### TASK TO CARRY OUT
Search the records for "icon". Report every line where it occurs.

### INFORMATION SUPPLIED
++++++++++++++++++++

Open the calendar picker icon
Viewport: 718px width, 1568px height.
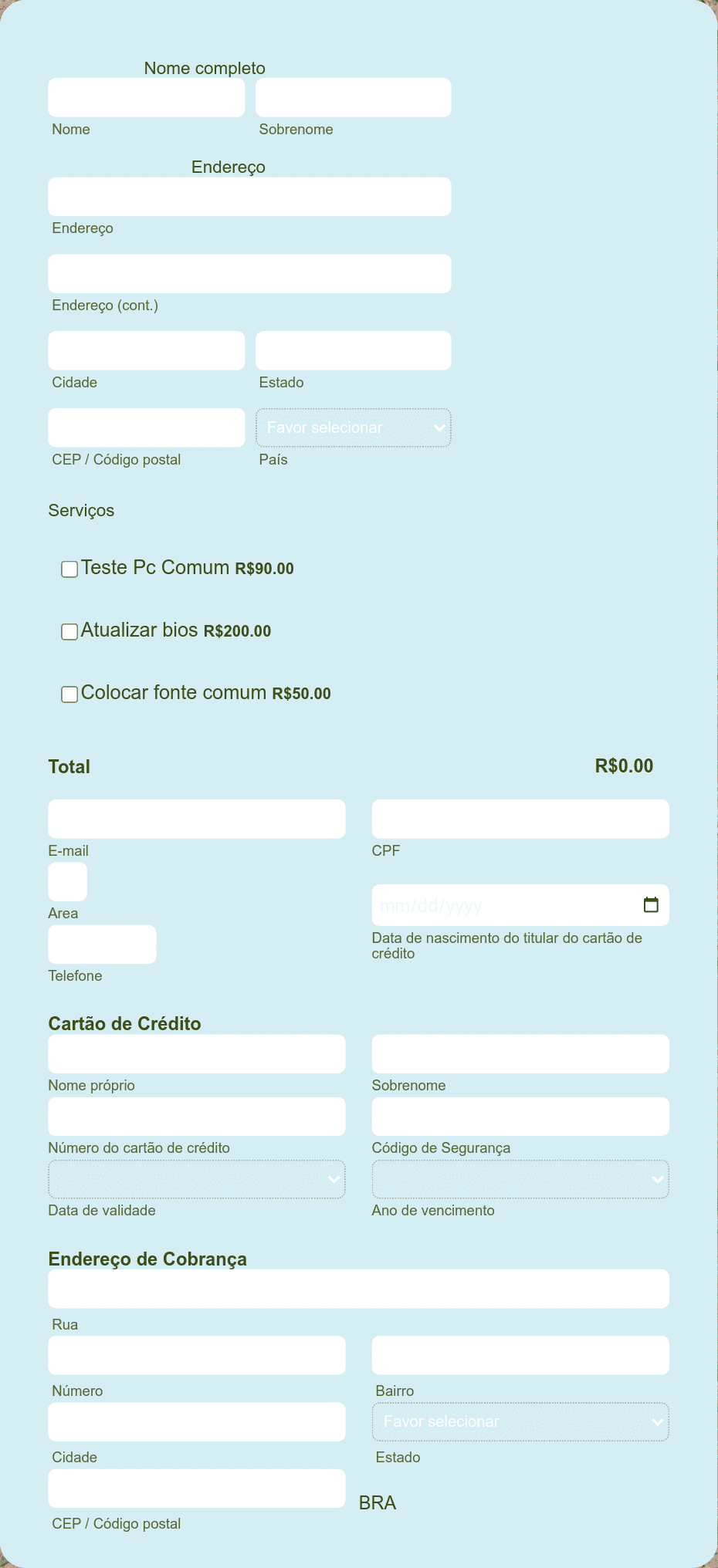pyautogui.click(x=651, y=904)
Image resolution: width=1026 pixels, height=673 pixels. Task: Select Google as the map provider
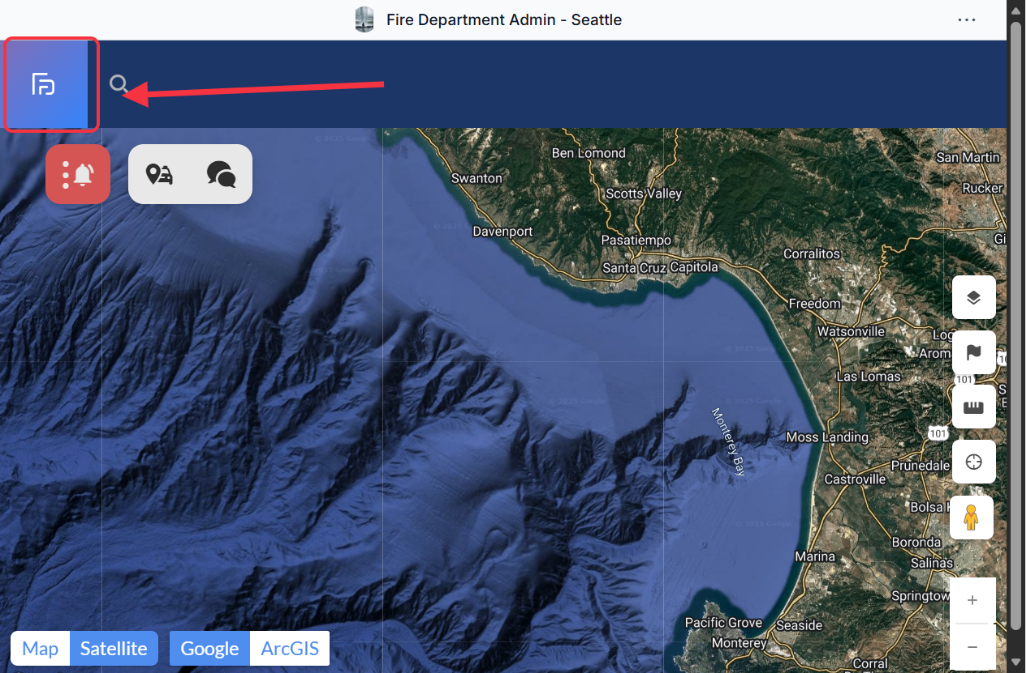tap(209, 649)
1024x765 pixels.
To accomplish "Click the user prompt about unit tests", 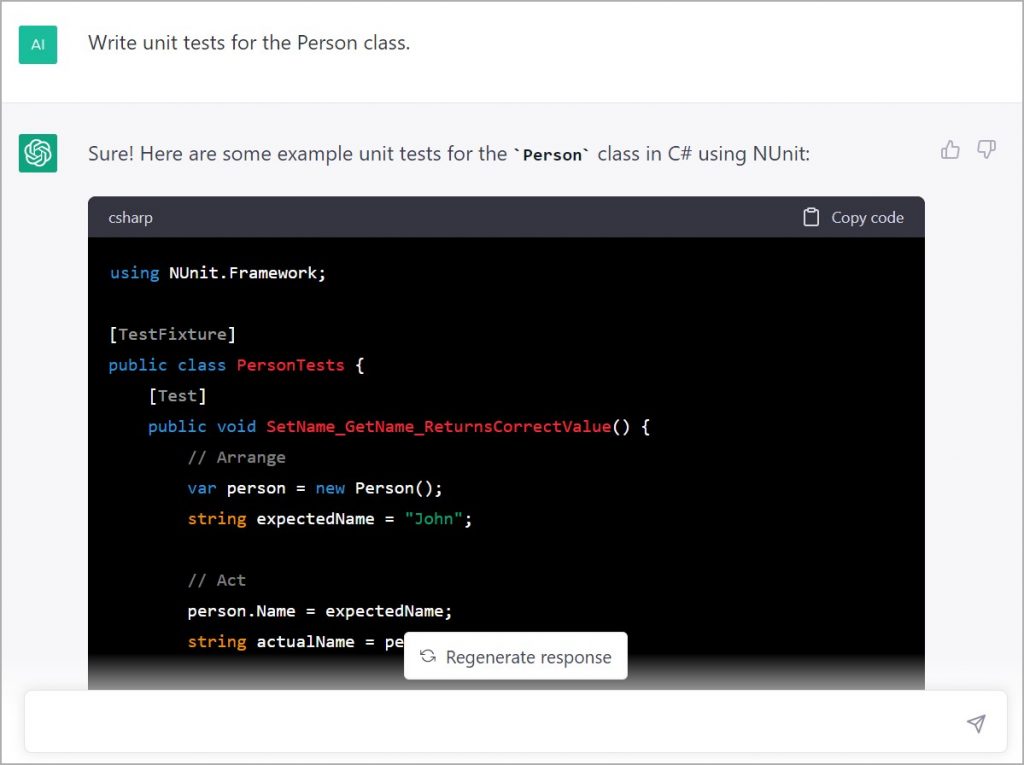I will [249, 43].
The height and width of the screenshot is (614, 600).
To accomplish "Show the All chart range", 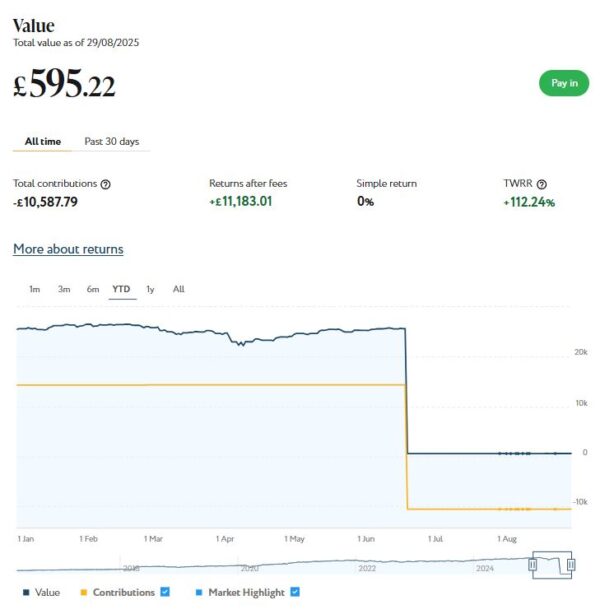I will tap(178, 289).
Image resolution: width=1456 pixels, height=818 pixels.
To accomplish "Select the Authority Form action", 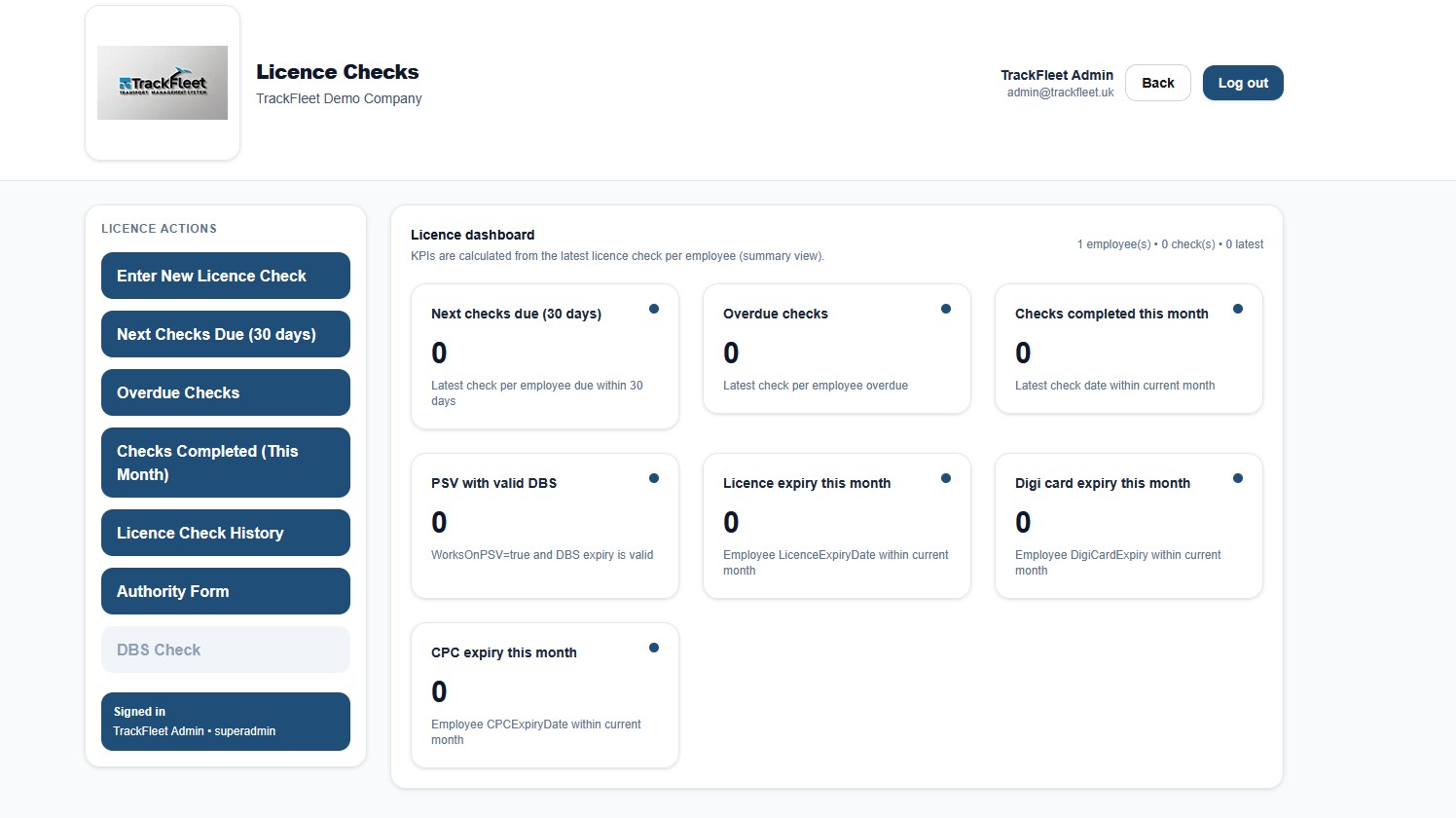I will tap(225, 591).
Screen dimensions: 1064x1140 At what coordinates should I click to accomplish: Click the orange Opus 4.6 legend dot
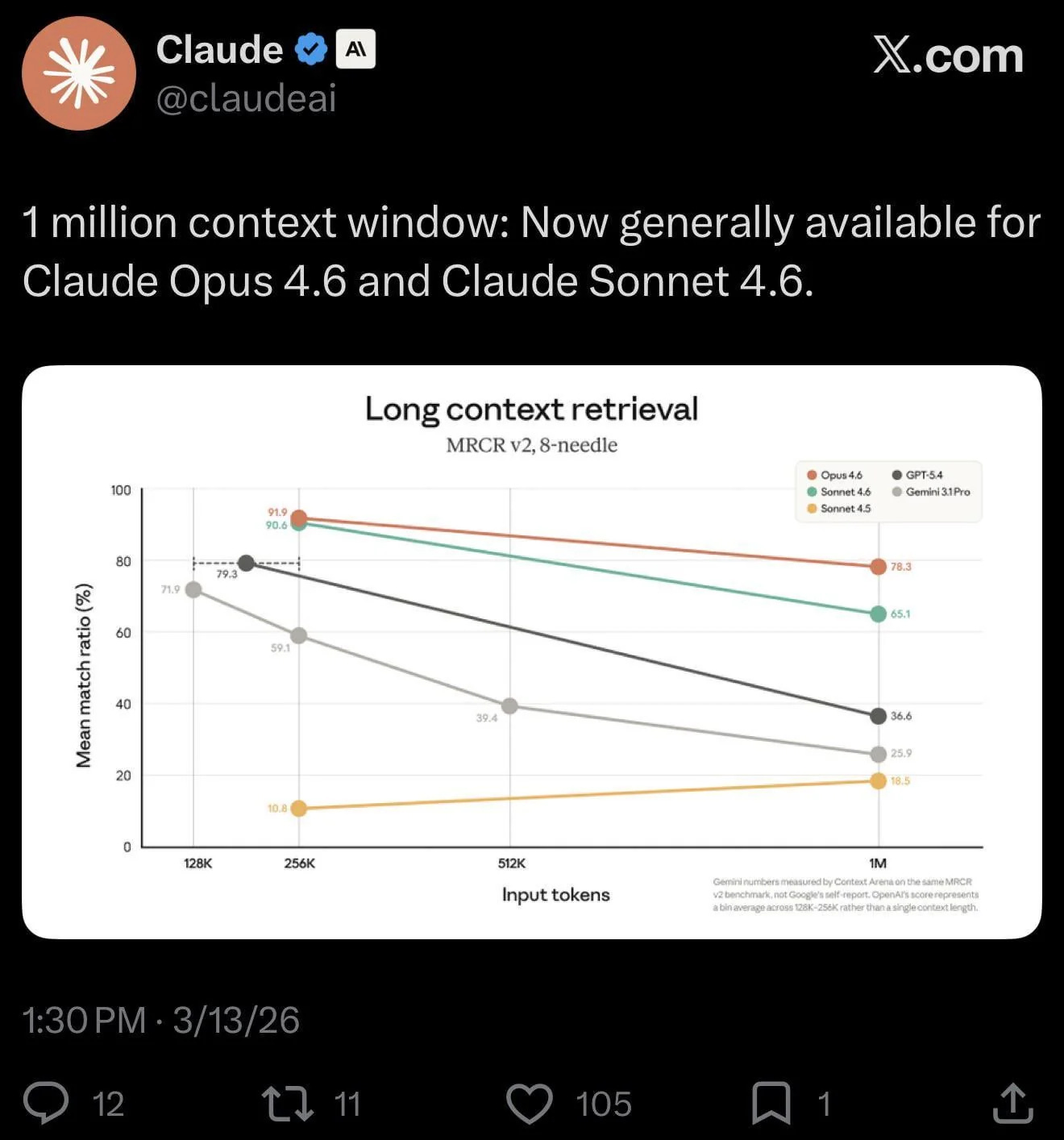coord(813,476)
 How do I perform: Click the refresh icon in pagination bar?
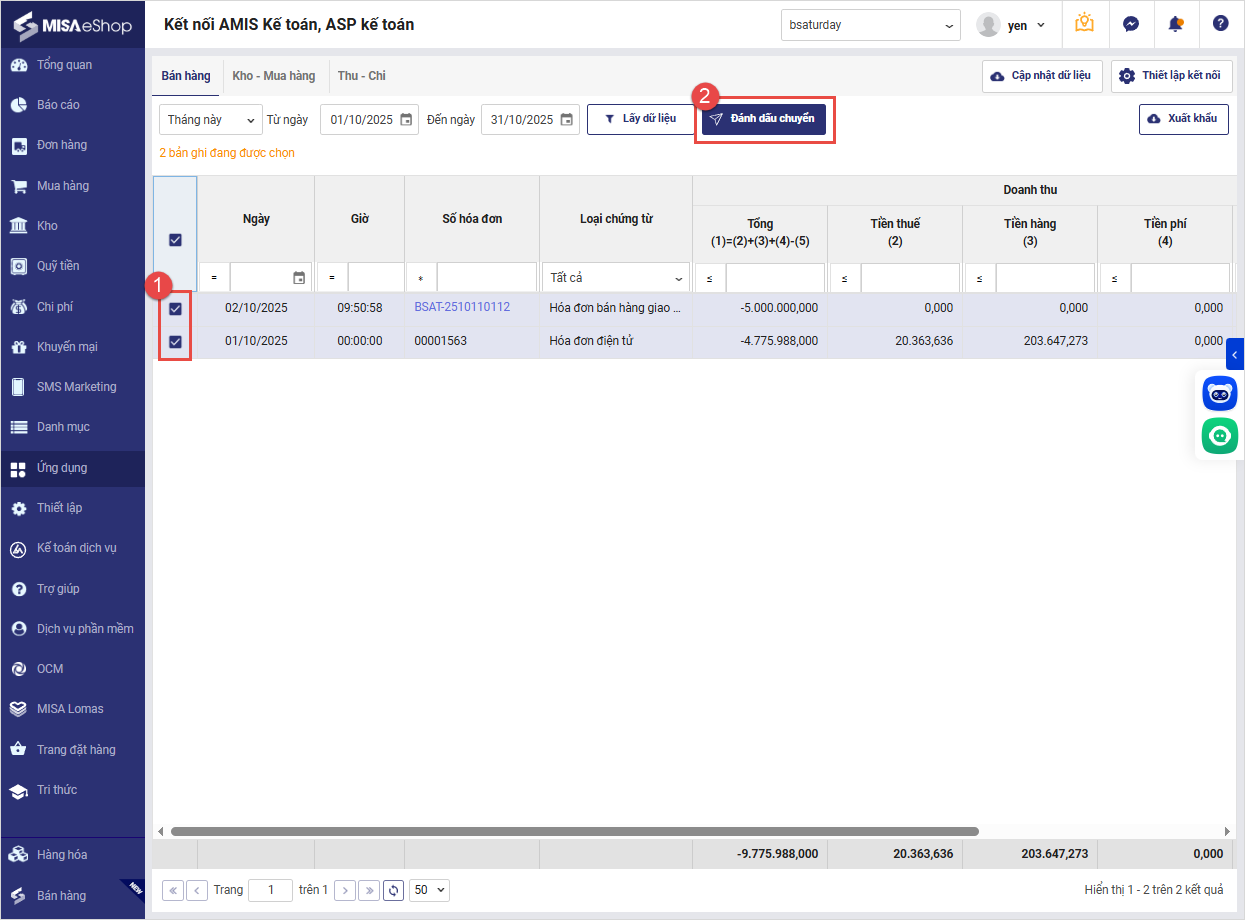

++++++++++++++++++++

### SOLUTION TO THIS PROBLEM
Open the calendar picker icon
 How do I perform: Click the refresh icon in pagination bar?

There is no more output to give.